• Data extract:
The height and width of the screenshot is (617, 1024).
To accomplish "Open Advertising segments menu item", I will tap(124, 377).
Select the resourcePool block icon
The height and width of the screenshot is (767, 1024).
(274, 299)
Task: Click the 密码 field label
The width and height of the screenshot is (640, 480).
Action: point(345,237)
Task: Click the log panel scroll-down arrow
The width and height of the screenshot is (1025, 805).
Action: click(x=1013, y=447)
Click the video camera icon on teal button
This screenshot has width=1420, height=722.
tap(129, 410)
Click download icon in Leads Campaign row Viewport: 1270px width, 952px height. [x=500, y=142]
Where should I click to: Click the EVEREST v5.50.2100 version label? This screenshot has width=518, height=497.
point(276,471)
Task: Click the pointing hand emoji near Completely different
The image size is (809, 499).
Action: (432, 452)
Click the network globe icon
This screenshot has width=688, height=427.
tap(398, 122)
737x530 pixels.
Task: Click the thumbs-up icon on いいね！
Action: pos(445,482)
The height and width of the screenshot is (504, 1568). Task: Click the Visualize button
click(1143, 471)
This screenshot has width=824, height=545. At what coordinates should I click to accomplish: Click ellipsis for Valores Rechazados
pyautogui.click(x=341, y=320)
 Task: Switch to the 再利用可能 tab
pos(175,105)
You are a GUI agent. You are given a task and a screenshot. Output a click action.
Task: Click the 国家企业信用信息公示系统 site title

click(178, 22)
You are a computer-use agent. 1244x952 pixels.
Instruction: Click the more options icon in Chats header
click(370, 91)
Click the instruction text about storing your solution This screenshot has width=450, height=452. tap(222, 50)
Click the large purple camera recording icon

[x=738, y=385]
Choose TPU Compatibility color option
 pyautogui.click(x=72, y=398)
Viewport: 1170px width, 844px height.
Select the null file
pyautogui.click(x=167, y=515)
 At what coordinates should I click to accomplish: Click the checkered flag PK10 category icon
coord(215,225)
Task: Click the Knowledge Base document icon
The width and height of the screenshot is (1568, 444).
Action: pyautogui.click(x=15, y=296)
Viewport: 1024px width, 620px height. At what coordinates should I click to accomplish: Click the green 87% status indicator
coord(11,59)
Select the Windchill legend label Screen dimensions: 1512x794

• What you need to do:
Each line in the listing that contains "agent" should be returned.

• Answer for this exercise:
You are a GUI agent. You are given a task and a screenshot. Output a click action.
You are a computer-use agent. 1244x952 pixels.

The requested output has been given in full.